I’d been feeling kind of guilty about not participating in any of the Occupy events, and having a hard time putting a finger on the reasons for my reluctance. After all, might this be something like the “we’re finally fed up”-rising I’ve been hoping for?
In , as you’re probably already aware, groups of people from a number of area law enforcement agencies tried to destroy the Occupy Oakland gathering. They fired a variety of projectiles at the crowd, including tear gas and flash-bang grenades — in one case, striking an Iraq vet in the head with enough force to hospitalize him with brain damage, then tossing a flash-bang grenade into the group of people who had come to his aid.
The result of all of this is that the city of Oakland and its new mayor (the darling of Oakland’s progressive voters in the last election) got a black eye, and the occupation came back stronger than ever. The occupation’s 1,607-person “general assembly,” operating on a supermajority-voting modified consensus-style process, decided to up the ante by calling for what it called a “general strike” to take place today.
The strike proposal called on people to “liberate Oakland and shut down the 1%” by joining the strike, and threatened to march on “banks and corporations” that failed to honor the strike by closing their doors for the day. It further encouraged people to organize on their own initiative to “participate in shutting down the city.”
I got downtown at about . I believed the hype enough that I packed a lunch, figuring everything might be closed down. Not so much. Some businesses were closed, but many others, even ones close to the Occupy Oakland encampment, were still operating.
There were a few thousand people gathered at an intersection of Broadway, listening to an amplified speaker. The mood was festive. At one point, a hundred or so people broke into a synchronized dance as someone sang a protest song to the tune of “I Will Survive.” The speakers were not doctrinaire and didn’t seem to be trying to make themselves out to be the leaders, which was a refreshing contrast to the ANSWER-style anti-war rallies. One speaker noted that the general assembly had also passed a resolution encouraging people to occupy or otherwise appropriate abandoned or foreclosed buildings. Another encouraged people to move their own bank accounts into credit unions on .

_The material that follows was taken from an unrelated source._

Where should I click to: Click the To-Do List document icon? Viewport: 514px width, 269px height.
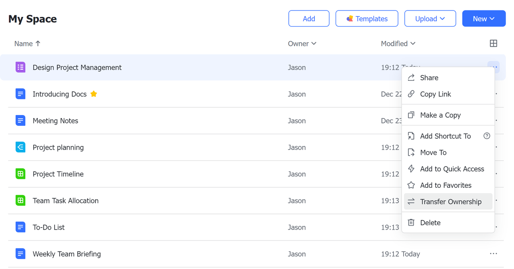click(x=20, y=227)
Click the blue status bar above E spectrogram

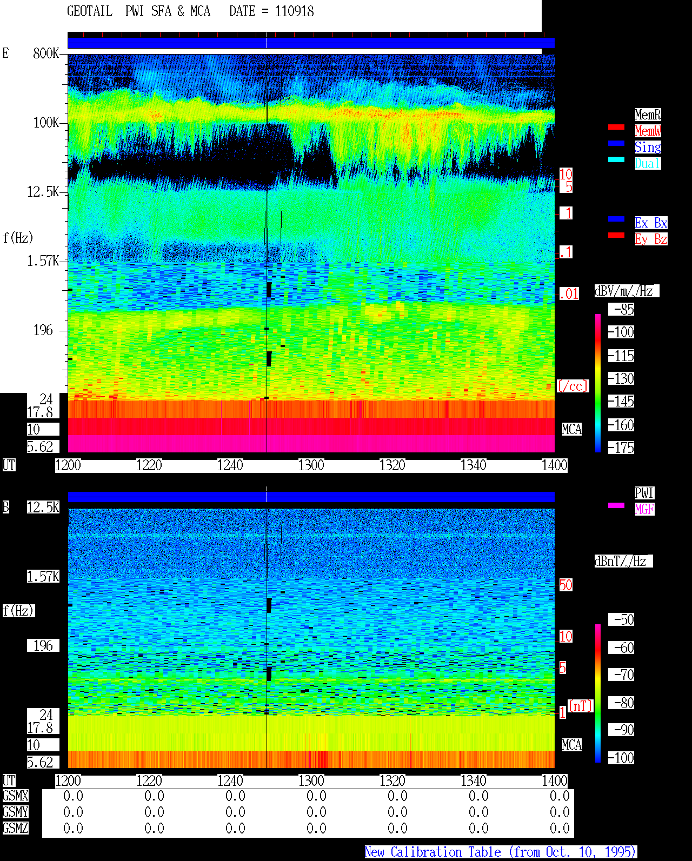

The encampment had a fresh layer of straw down under it, and was ringed by booths, including a library of sorts, a compost collection area, and a food tent. A number of publishers and booksellers of various socialist persuasions had set up lit tables, and the IWW were silkscreening propaganda messages in black beans onto tortillas and handing them out (neat trick). There were several shrines to Scott Olsen, the vet who was shot during the police raid on the encampment.
It reminded me a lot of the protests I’d seen in Mexico, which seem commonly to take the form of people camping out for a period of time in the zócalo.
If I were to try to distill the message of the crowd — the signs they carried, the speakers they cheered, the chants they chanted — it’d come down to something like this: “Why the hell should we play by the rules when the rich and powerful all have their thumbs on the scales — it’s our turn now, there are more of us than you, and we’ll take what we can get because we’re sick of getting played.” There wasn’t much patience for nuance or well-thought-through policy proposals: mostly just a feeling that the haves mostly got theirs unfairly, and so the have-nots have every right to demand it back.
That said, chants and signs and exhortations from speakers are necessarily oversimplified things, so it should be no surprise that any message you can distill from them will itself be oversimplified.
The rally became a short march, doing a loop around several blocks of the downtown area. There was much talk of “shutting down” Oakland or the 1%, but really the march was just a parade. It marched past the state and federal government buildings without stopping to do anything there, and eventually circled back to its starting place. Some people plastered posters on the doors of a Wells Fargo branch that had wisely been closed for the day; a crowd rallied outside a Comerica bank branch across the street that hadn’t been so wise (they quickly locked the doors).
Some time after I left, the glass-breaking fetishist fringe smashed some windows at the Wells Fargo branch and some other businesses that failed to heed the strike call. For the most part, though, the rally was overwhelmingly nonviolent, and the police presence was very light: except for some police in the subway station and a handful of guards inside the doors of the government buildings, I didn’t see any uniforms at all. That changed as the window-smashers showed up, and as night fell, the police presence at the Port of Oakland increased.
By late-afternoon, the rally had moved from downtown to the Port of Oakland, which the marchers blockaded (“Maritime operations at the port are effectively shut down,” a port authority spokesman said around ). Rumor had it that the Occupy San Francisco crowd had decided to march across the Bay Bridge (which normally has no pedestrian access) to join them, but I didn’t see any evidence of that.
So, yeah, that’s where it stands as of now. A general strike it wasn’t, though it was a big bunch of people being pissed off together, making law enforcement more expensive, and shutting down a major port for a while.